Germany Expels Russian Diplomats, Accuses Moscow Of “Bourne-Style” Assassination

Germany Expels Russian Diplomats, Accuses Moscow Of “Bourne-Style” Assassination

Russia’s foreign ministry has slammed Germany for its “unjustified” and “unfriendly” move to expel two of its diplomats from the Russian Embassy in Berlin, in what’s fast becoming a major international row between the two countries. A Russian government spokesman also said it smacked of “Russophobic hysteria”.

Germany says Russia has been uncooperative in the ongoing investigation of the murder of Zelimkhan Khangoshvili, a 40-year-old former Chechen rebel commander found to have have been shot in the head from behind at a central Berlin park in August. German officials and media said it had all the hallmarks of a covert Russian hit job, alleging the Chechen Islamist who had been wanted by Russian authorities was victim of a brazen state-sponsored ‘assassination’ in a public space, similar to the Skripal case.

Zelimkhan Khangoshvili

Germany expelled the Russian diplomats as a punitive action over the case. On Wednesday the Russian Foreign Ministry promised to respond in kind: “We are forced to implement an array of retaliatory measures,” a statement read.

And Russian Ambassador to Germany Sergey Nechaev vowed the dramatic moved will inevitably “result in a most negative effect on the Russian-German relationship.”

“There is and there has never been any evidence that Russian governmental structures have anything to do with this incident,” he said, according to Russian media. German investigators also believe officials in the Autonomous Chechen Republic — a federal zone subject of Russia — could be behind the killing.

However, Germany’s federal prosecutor on Wednesday said the targeted killing had Russian state and intelligence fingerprints all over it. “There are sufficient factual grounds to suggest that the killing… was carried out either on behalf of state agencies of the Russian Federation or those of the Autonomous Chechen Republic, as part of the Russian Federation,” the federal prosecutor said on Wednesday.

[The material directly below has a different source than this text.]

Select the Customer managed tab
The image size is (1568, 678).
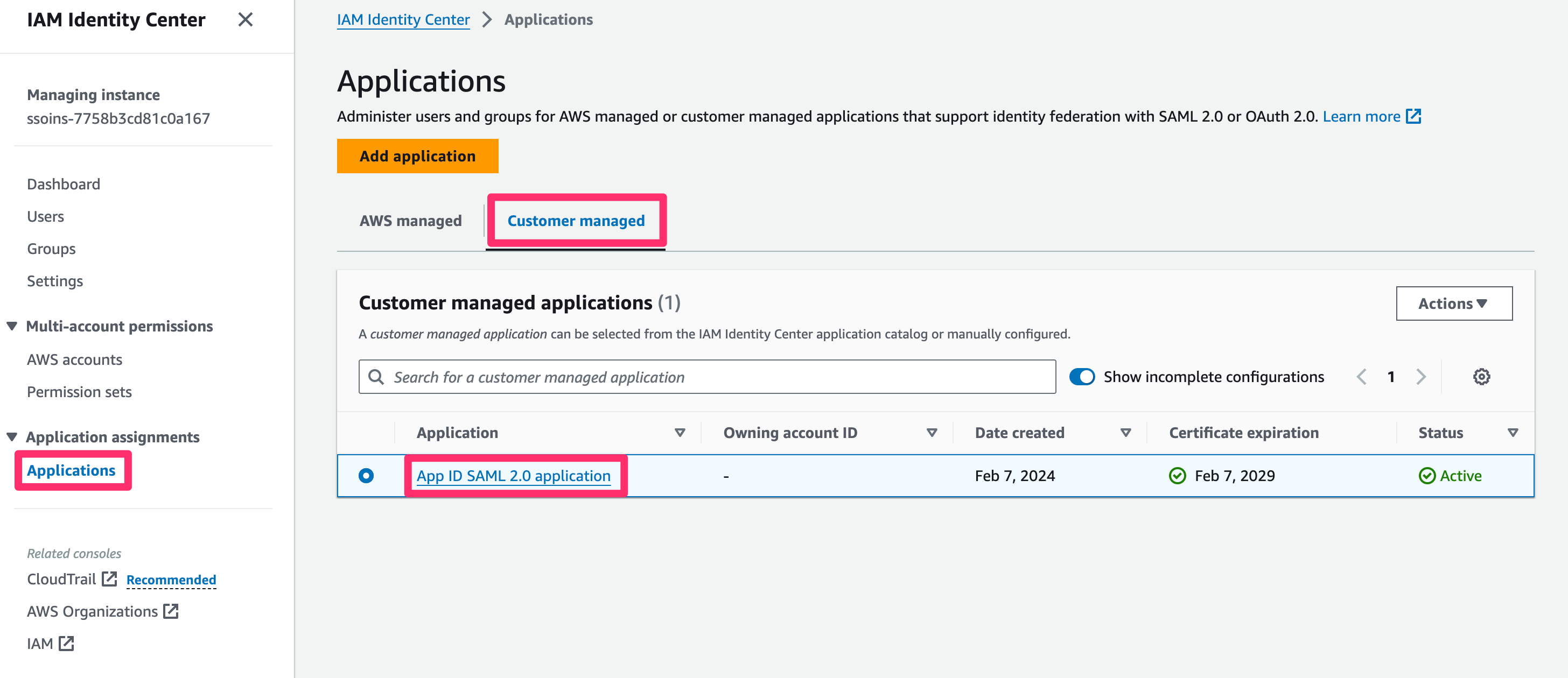click(x=576, y=220)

Open source investigators and media sites later named the suspected killer, now in German custody as Vadim Nikolayevich Krasikov, 54. He had also allegedly killed a businessman in Moscow in 2013. Image via Moscow Times.

The details leading up to the daytime killing sound straight out of a Hollywood script or Jason Bourne movie, as the BBC summarizes:

The suspect was detained shortly after the killing when he was allegedly seen dumping a bike, pistol and a wig into the nearby River Spree. The prosecutor says the suspect flew from Moscow to Charles de Gaulle airport in Paris six days before the killing under the alias of Vadim S.

Vadim S appeared for the first time in a Russian domestic passport in 2015. Reports on Tuesday suggested his full name was Vadim Sokolov, 49, although that was not thought to be his real identity.

Vadim S is then said to have flown to Warsaw where he stayed in a hotel until 22 August.

The suspected hitman had been traveling in Germany under the guise of being on a work trip as a civil engineer. 

Khangoshvili, who had years prior reportedly survived another assassination attempt in his native Georgia after being deemed a terrorist by Moscow, had been walking back from a mosque he attended when a man on a bicycle rode up behind him and shot him twice in the back of the head, reportedly with a Glock 26 and silencer.

The killing took place in a popular Berlin park, via EPA-EFE.

Khangoshvili had reportedly fought in the second Chechen war against Russian forces in the North Caucasus in the early 2000’s, as well as against Russia during the 2008 Russo-Georgian War.

Germany’s Bild newspaper previously noted that Khangoshvili had survived no less than four total assassination attempts before getting asylum in Germany.